+++ LISTED ENTRIES

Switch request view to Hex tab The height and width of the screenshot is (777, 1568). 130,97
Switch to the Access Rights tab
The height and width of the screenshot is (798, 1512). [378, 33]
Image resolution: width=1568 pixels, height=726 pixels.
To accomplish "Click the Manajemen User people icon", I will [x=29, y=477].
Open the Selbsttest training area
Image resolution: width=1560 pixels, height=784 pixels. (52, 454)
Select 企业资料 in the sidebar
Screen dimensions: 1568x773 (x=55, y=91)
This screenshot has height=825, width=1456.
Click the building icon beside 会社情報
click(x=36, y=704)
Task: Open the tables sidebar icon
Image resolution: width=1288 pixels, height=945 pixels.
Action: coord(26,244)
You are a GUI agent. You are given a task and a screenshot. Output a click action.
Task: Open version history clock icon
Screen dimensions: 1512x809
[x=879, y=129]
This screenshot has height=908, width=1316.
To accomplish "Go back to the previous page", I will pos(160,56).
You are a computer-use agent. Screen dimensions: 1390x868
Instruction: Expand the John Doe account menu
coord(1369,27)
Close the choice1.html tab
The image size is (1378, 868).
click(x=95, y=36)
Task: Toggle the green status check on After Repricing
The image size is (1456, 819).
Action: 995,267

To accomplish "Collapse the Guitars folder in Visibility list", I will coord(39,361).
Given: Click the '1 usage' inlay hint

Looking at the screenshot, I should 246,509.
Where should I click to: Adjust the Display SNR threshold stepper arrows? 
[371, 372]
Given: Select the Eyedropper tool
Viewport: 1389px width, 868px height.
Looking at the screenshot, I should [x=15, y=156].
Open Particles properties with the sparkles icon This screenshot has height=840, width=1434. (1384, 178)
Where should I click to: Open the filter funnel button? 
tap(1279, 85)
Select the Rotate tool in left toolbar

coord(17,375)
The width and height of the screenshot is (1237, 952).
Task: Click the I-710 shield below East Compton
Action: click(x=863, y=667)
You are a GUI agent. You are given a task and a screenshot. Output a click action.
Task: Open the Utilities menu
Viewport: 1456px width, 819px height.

++++++

WHAT THE EXERCISE ASKS:
Among the entries above, how many lines have the string "will" in them? Only the number should be given.

RESPONSE AREA:
3